### TEXT TO READ ###

Glasses are amorphous solids, characterised by the absence of a long-range order, which gives them interesting physical and chemical properties. Thanks to the variety of glassy materials that can be produced and the large flexibility they offer to tune their composition and characteristics, glasses find a wide range of applications, among which optoelectronic devices are of great interest. Ultrastable glasses, exhibiting remarkable thermodynamic and kinetic stability and high density, can be obtained by vapour-deposition, a technique introduced in 2007. Since then, many studies have been carried out with the aim to both improve our understanding of the physics and chemistry of glasses (in particular, the glass transition phenomenology) and take advantage of their enhanced properties.
A review paper published in “La Rivista del Nuovo Cimento” summarizes the state of the art of vapour-deposited ultrastable glasses, discussing their mechanism of formation, the existing different families –organic, metallic, polymeric and chalcogenide glasses— and their characteristics and performance, also in correlation with possible applications. This work, whose first author is Dr Cristian Rodriguez-Tinoco, from the Department of Physics of the Universitat Autónoma de Barcelona (UAB), was coordinated by Prof. Javier Rodriguez-Viejo, leader of the Thermal Properties of Nanoscale Materials Group at the ICN2 and professor at the UAB, and Dr Marta Gonzalez-Silveira, from Prof. Rodriguez-Viejo’s team. Prof. Miguel Angel Ramos, from the Universidad Autónoma de Madrid (UAM), collaborated in the study.

### RECORDS ###

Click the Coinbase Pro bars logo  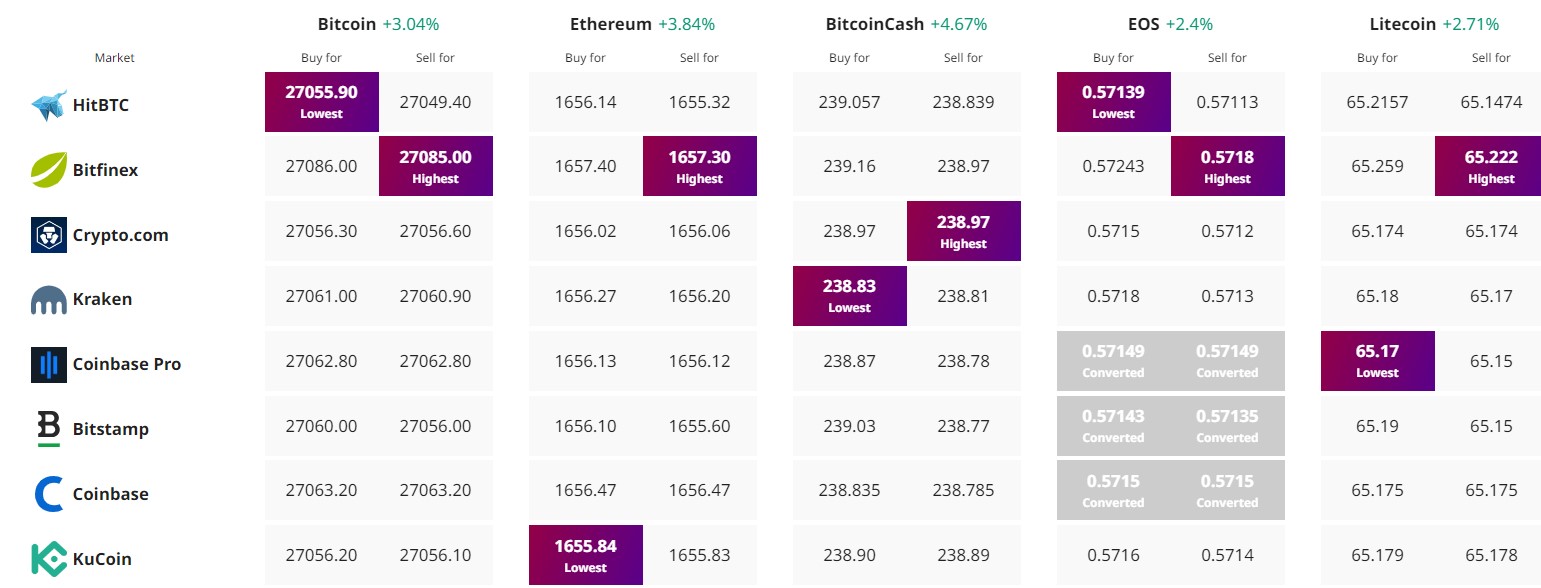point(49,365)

###
### RECORDS ###

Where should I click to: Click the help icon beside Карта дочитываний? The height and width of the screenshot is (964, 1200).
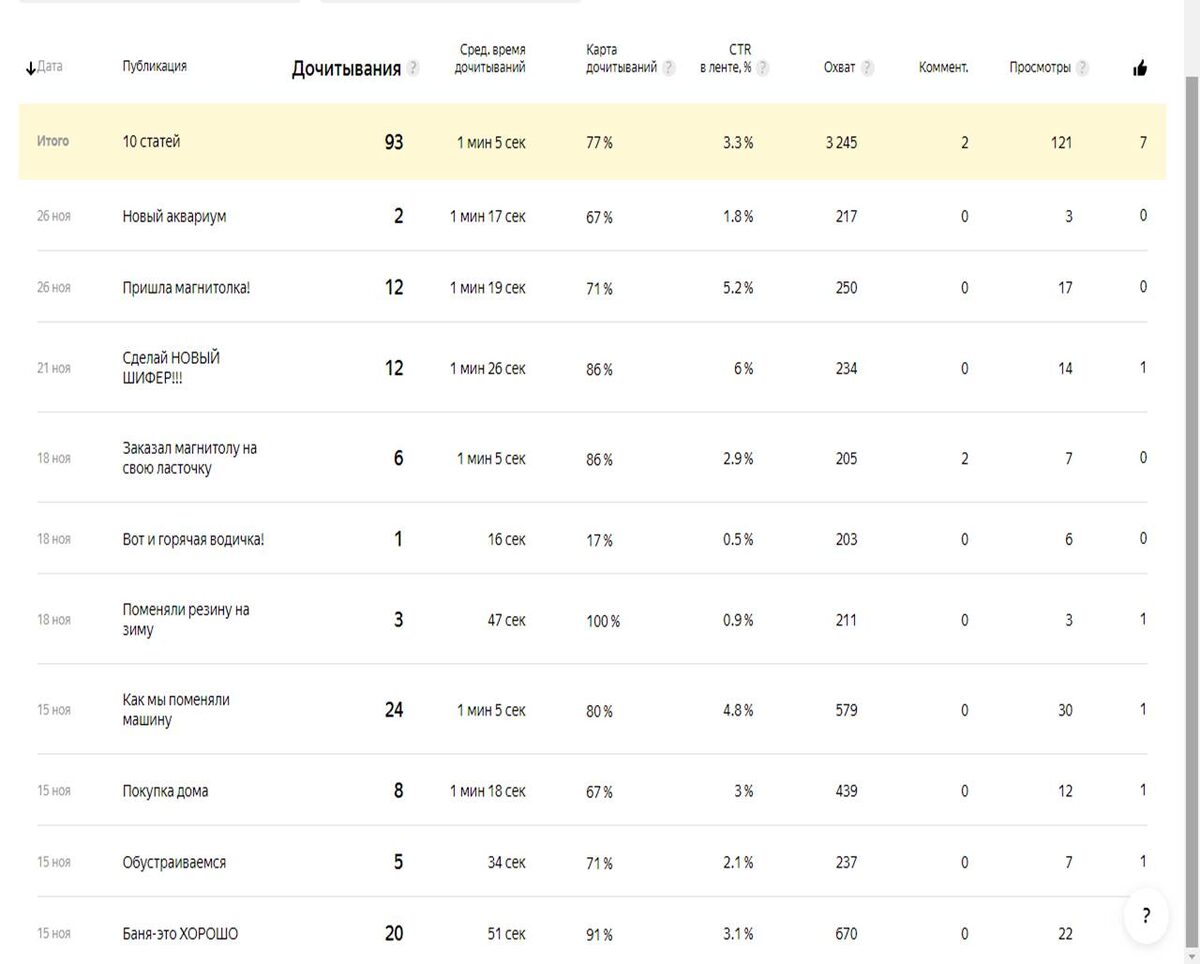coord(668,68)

###

## LIST OF TASKS:
a - Translate this sentence from the passage on ultrastable glasses into Spanish: "Ultrastable glasses, exhibiting remarkable thermodynamic and kinetic stability and high density, can be obtained by vapour-deposition, a technique introduced in 2007."
b - According to the passage on ultrastable glasses, in which journal was the review paper published?
c - Resume the passage on ultrastable glasses after its final sentence.
The items have no connection to the passage on ultrastable glasses.

## TASK ANSWERS:
a - Los vidrios ultraestables, que presentan una notable estabilidad termodinámica y cinética y una alta densidad, pueden obtenerse mediante deposición de vapor, una técnica introducida en 2007.

b - "La Rivista del Nuovo Cimento"

c -
The outstanding properties of glasses obtained by vapour deposition have opened the way to novel applications, for which conventional liquid-cooled glasses are not suitable. In fact, glasses are usually obtained by cooling a liquid, from a temperature above the melting point of the material to a lower one where viscosity is high enough for the material to be considered a solid, bypassing crystallization. Of course, this is possible only for materials having a very slow rate of crystallisation, so that they solidify into glass before giving crystalline structures time to form.
Vapour deposition enables the preparation of glasses whose stability would be achieved by liquid cooling only over an unreasonable period of time: the cooling process would have to last months, years, or even centuries. Most of the work on stable glasses until recent times has revolved around organic glasses, with thin films of these materials being used to improve the efficiency and lifetime of organic optoelectronic devices. However, lately, the other families of vapour-deposited glasses have been gaining ground.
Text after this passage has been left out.